Ces deux facteurs expliquent en partie le développement rapide de la pandémie, faisant du Pérou le 2e pays le plus touché d’Amérique latine, après le Brésil*. Le 19 juin, plus de 240 000 cas avaient été recensés et 7 250 décès enregistrés. Aujourd’hui, la situation reste inquiétante ; même si le rythme de la contagion ralentit depuis quelques jours. Il est passé de 4 800 nouveaux cas quotidiens à un peu plus de 4 000 cas.
« Les gens souffrent de la pauvreté au Pérou »

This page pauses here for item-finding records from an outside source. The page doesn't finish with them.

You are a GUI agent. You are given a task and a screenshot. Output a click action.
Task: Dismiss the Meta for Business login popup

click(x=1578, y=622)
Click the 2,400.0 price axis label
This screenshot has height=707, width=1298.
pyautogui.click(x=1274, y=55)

Autre source d’inquiétudes au Pérou : la pauvreté qui s’est développée ces dernières semaines. « Plus de 21% des habitants vivent en dessous du seuil de pauvreté. Avec le confinement, ce chiffre a certainement augmenté. Et les situations de pauvreté sont devenues des situations d’extrême pauvreté. Certains habitants des hauts plateaux sont par exemple obligés de descendre dans les villes pour trouver de la nourriture. Les gens souffrent. Ils ont peur et sont, pour une grande partie, mécontents des choix du gouvernement. Les tensions sont vives. »
Un contexte aggravé par l’augmentation exorbitante des prix de certaines denrées alimentaires et produits de nettoyage et d’hygiène qui commencent à manquer suite à des achats compulsifs. À cela, s’ajoutent la corruption et la spéculation sur l’oxygène et les médicaments. « C’est en voyant pointé du jour ce contexte alarmant que nous avons décidé mi-avril de soutenir nos partenaires péruviens afin qu’ils distribuent des aides alimentaires d’urgence aux familles que nous accompagnons, explique Maria Camila Caicedo, chargée de programmes au sein du BICE. Nous aidons également nos partenaires du programme de lutte contre la violence à adapter leurs actions à la situation actuelle. Il est essentiel qu’ils soient présents en ce moment. L’isolement, l’anxiété entraînent un risque accru de comportements violents. Malheureusement, le nombre de cas de violences sur les enfants a fortement augmenté. »
Une ligne téléphonique de soutien psychologique
Selon le ministère de la Femme et des Populations vulnérables, les services de l’État ont reçu plus de 28 000 appels pour cas de violences familiales entre le 16 mars et le 10 mai. Sur cette même période, 12 féminicides sont à déplorer, 3 012 cas de violence ont été enregistrés et 226 cas d’abus sexuels sur des enfants et des adolescents ont été signalés. Des chiffres alarmants.
Afin d’amplifier son action, notre partenaire le CEDAPP, épaulé par le CESIP, autre partenaire du BICE, a mis en place un service de soutien psychologique gratuit par téléphone Cedapp Te Escucha*. Les motifs d’appel sont multiples : peur de la pandémie, anxiété, problèmes familiaux, violences… Outre l’espace d’écoute qu’il offre à la population, ce dispositif permet de détecter des cas à risque et de prévenir des situations de violence. Devant l’étendue de la demande, le CEDAPP a décidé de conserver ce service au-delà du confinement (prévu jusqu’au 30 juin). L’organisme anime également chaque semaine une émission de radio diffusée dans la région de Huaycán. Elle aborde des questions liées à la santé mentale, au quotidien, à la parentalité, à leurs anxiétés liées au confinement…
Parallèlement, le CESIP continue les formations virtuelles avec les adultes relais. Et ce, dans les institutions éducatives et les institutions locales de prise en charge des enfants victimes. L’ensemble de ces activités mises en place, sous cette forme, pendant le confinement perdureront jusqu’à décembre 2020.